EXPLANATORY NOTE
This Post-Effective Amendment relates to the following registration statements (the “Registration Statements”) filed with the Securities and Exchange Commission on June 27, 2011, May 23, 2012, January 17, 2013 and March 7, 2014 by Ampio Pharmaceuticals, Inc., a Delaware corporation (the “Registrant”):
Registration Statement on Form S‑8, File No. 333‑175161, registering 4,475,000 shares of common stock, no par value per share, for issuance under the Ampio Pharmaceuticals, Inc. 2010 Stock and Incentive Plan (the “2010 Plan”).
Registration Statement on Form S‑8, File No. 333‑181626, registering 1,200,000 shares of common stock, no par value per share, for issuance under the 2010 Plan.
Registration Statement on Form S‑8, File No. 333‑186077, registering 2,500,000 shares of common stock, no par value per share, for issuance under the 2010 Plan.
Registration Statement on Form S‑8, File No. 333‑194428, registering 3,500,000 shares of common stock, no par value per share, for issuance under the 2010 Plan.

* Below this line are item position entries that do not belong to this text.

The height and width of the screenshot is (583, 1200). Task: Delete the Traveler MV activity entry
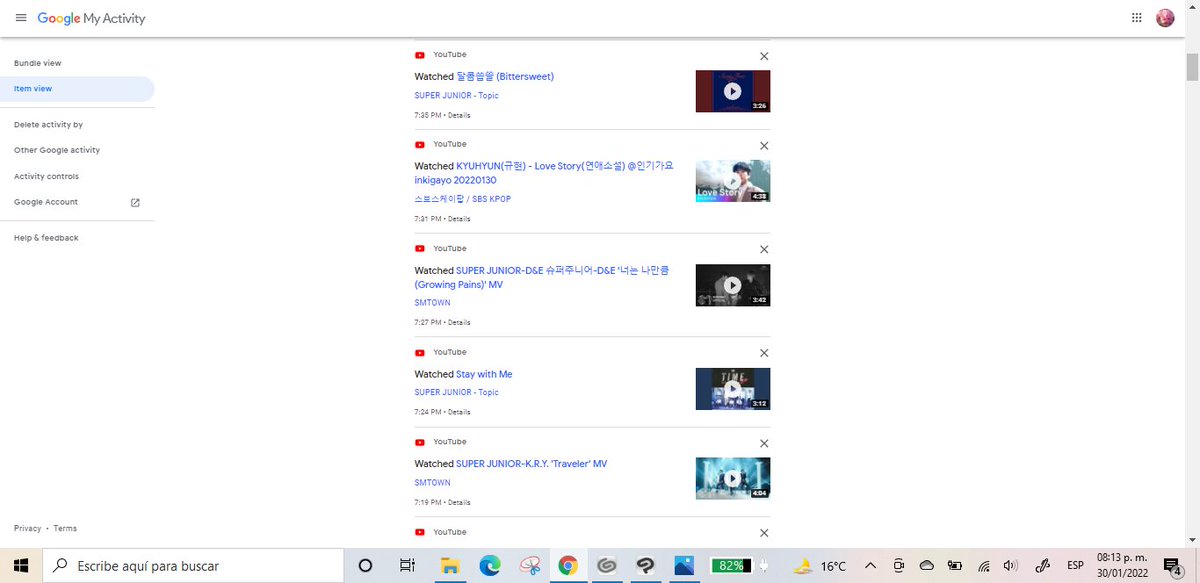tap(764, 444)
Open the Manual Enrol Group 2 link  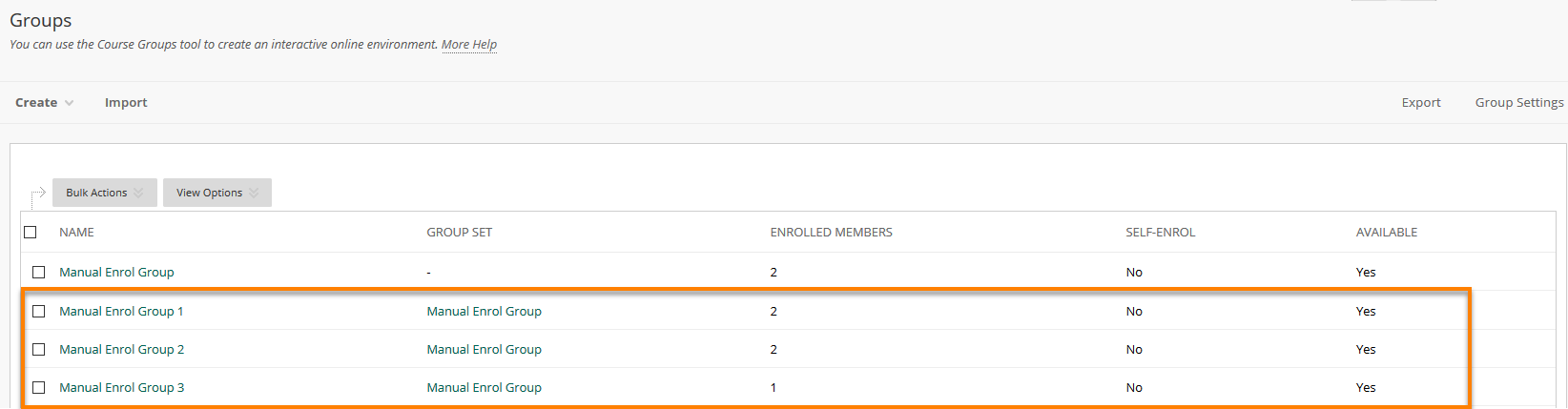click(x=121, y=349)
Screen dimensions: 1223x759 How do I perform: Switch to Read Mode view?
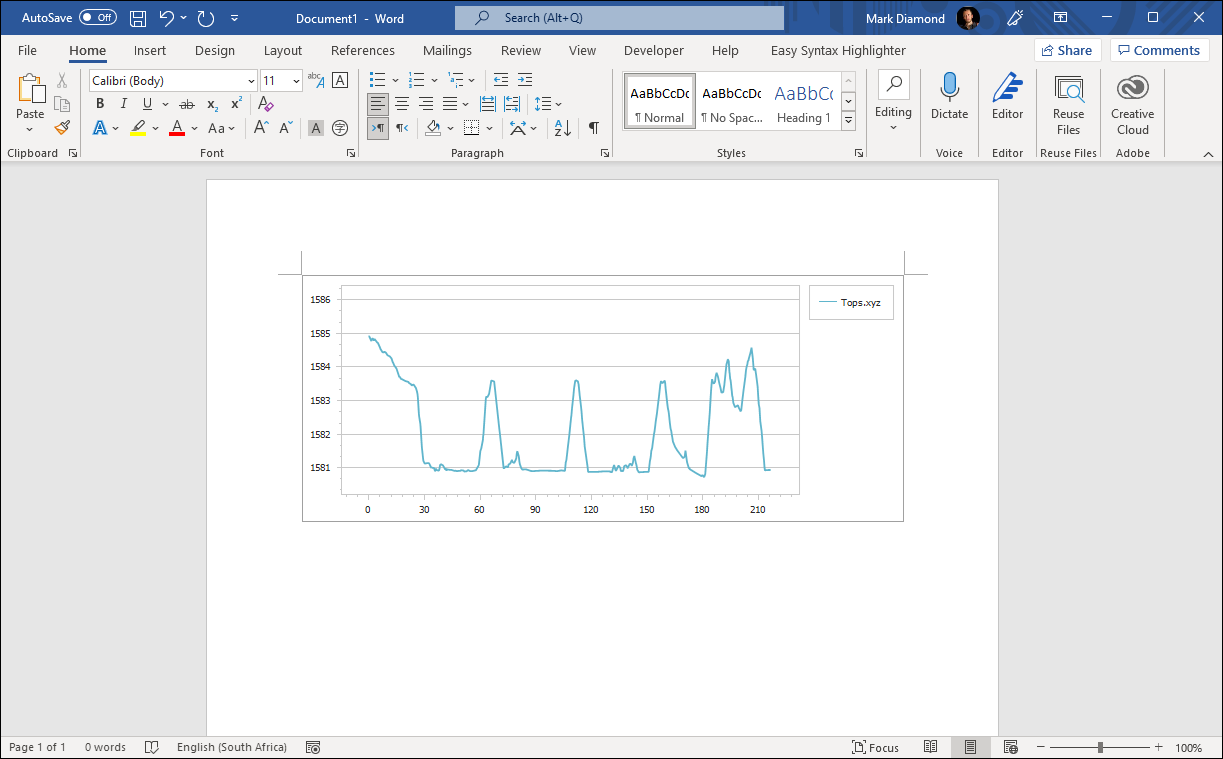pyautogui.click(x=931, y=747)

On December 14, 2019, the Registrant adopted the Ampio Pharmaceuticals, Inc. 2019 Stock and Incentive Plan (the “2019 Plan”).
In connection with the adoption of the 2019 Plan, the Registrant has terminated any offering of the Registrant’s securities pursuant to the Registration Statements. In accordance with the undertakings made by the Registrant in the Registration Statement to remove from registration by means of a post-effective amendment any of the securities that remain unsold or unissued at the termination of the offering, the Registrant hereby amends the Registration Statement by deregistering all shares that remain unsold or unissued under such Registration Statement, if any.